Entre os dias 19 e 23 de agosto, teremos por aqui uma semana dedicada à arte e cultura. Com textos de lulu para lulu, bem no estilo Luluzinha Camp de ser e viver, compartilhando dicas e informações sobre o temas mais variados. Afinal de contas, agosto é um mês especial para os amantes de arte e cultura.

cachorro colorido - imagem See-ming Lee SML no flickr
Dia 12/08 tivemos o Dia Nacional das Artes. Arte, que por sua função pura e simples, tem seu quê de poesia e divagação. Encantando através de expressões artísticas que apresentam-se sob variadas formas: artes plásticas, música, escultura, cinema, teatro, dança, entre outras.

No dia 19/08 teremos o Dia Mundial da Fotografia, data que comemoramos o dia em que a Academia de Ciências da França consagrou em 1839 o daguerreótipo, invento de Louis M. Daguérre.

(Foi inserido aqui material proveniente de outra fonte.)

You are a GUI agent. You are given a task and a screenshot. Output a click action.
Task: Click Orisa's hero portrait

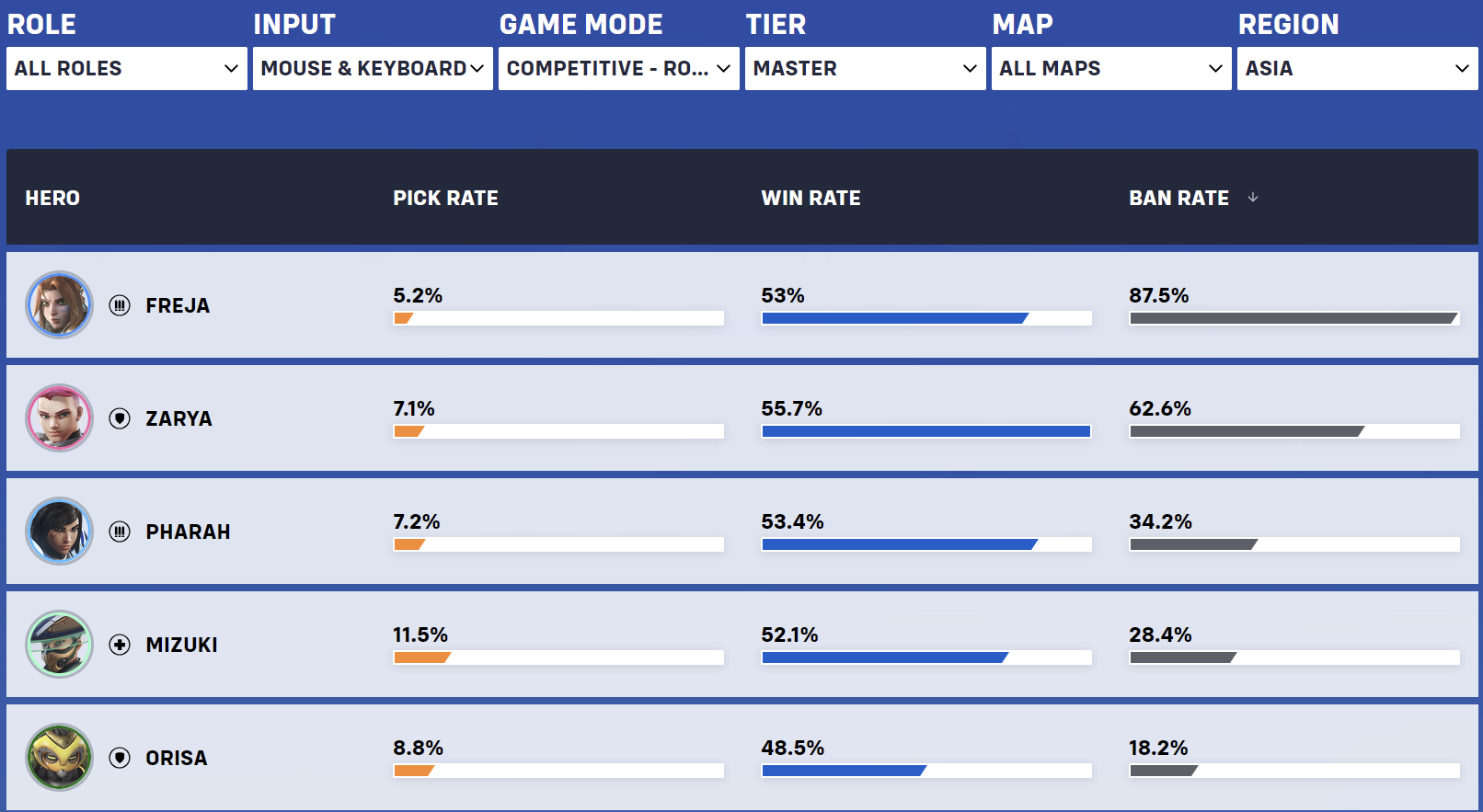tap(60, 758)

Na mesma data, 19/08, também é comemorado o Dia do Artista de Teatro, uma homenagem ao ator, mas não só ele, e também todos aqueles que trabalham nesta arte. Autores, diretores, iluminadores, sonoplastas, figurinistas… Todos aqueles que estão envolvidos, de alguma forma, no processo de representar perante o público.

E finalizando as homenagens de agosto, 24/08 é Dia dos Artistas, ou seja, todo aquele que dedica sua vida ou parte dela à arte, seja ela de forma escrita, encenada, pintada, fotografada, esculpida ou de qualquer outra forma que deseje expressá-la.

Inspiradas em tanta criatividade, na próxima semana reuniremos algumas luluzinhas para compartilhar conosco um pouco do relacionamento delas, com a arte e a cultura.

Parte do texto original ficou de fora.